(Entradas guardadas)
****************

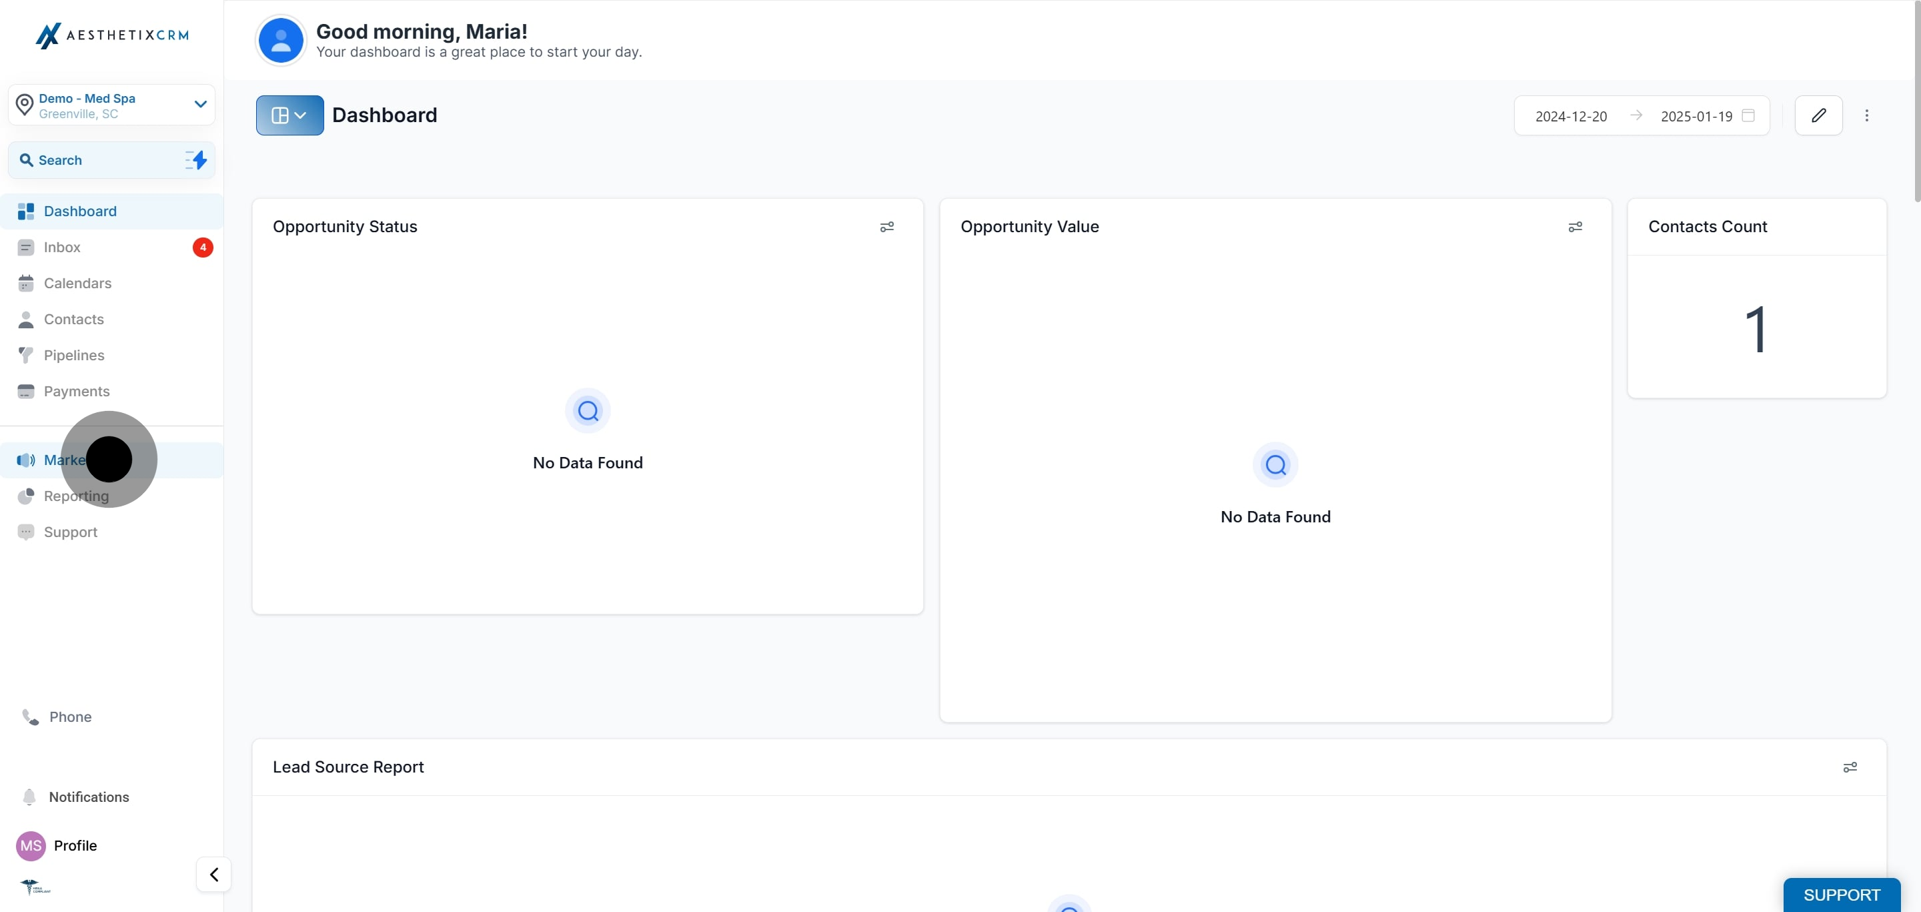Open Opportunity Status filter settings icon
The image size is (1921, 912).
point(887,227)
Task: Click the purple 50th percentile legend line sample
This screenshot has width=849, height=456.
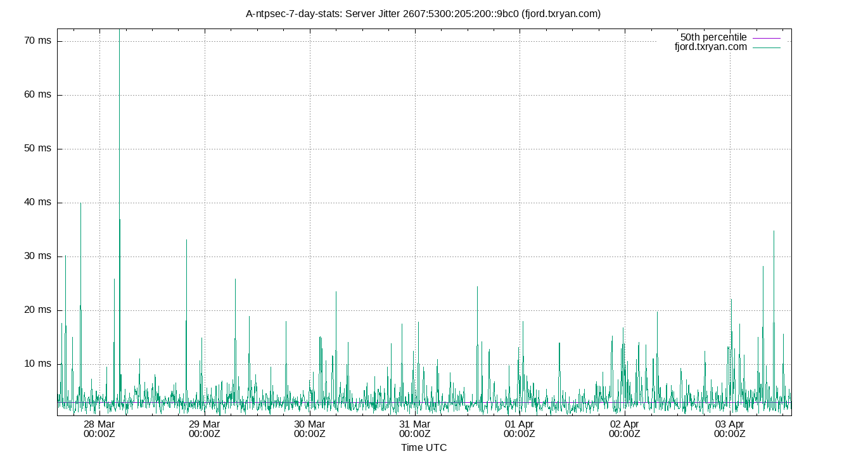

****************

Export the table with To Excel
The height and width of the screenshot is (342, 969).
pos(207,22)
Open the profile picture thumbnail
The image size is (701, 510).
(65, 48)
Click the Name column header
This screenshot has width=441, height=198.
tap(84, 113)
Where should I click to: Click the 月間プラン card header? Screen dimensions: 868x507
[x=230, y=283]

****************

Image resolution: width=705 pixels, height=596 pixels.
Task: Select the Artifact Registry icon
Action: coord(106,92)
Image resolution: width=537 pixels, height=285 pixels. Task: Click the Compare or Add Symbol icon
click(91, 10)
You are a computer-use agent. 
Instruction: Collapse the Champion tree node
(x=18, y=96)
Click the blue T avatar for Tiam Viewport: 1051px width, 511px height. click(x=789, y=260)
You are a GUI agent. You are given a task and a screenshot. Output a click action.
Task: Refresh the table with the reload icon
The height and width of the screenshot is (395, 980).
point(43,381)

****************

CONSIGNA:
Reproduce al pie de la letra las líneas del listado empezando por la que contiene "You are a GUI" y terminando en la que contiene "point(43,381)", ambas incluidas.

SOLUCIÓN DESARROLLADA:
You are a GUI agent. You are given a task and a screenshot. Output a click action.
Task: Refresh the table with the reload icon
The height and width of the screenshot is (395, 980).
point(43,381)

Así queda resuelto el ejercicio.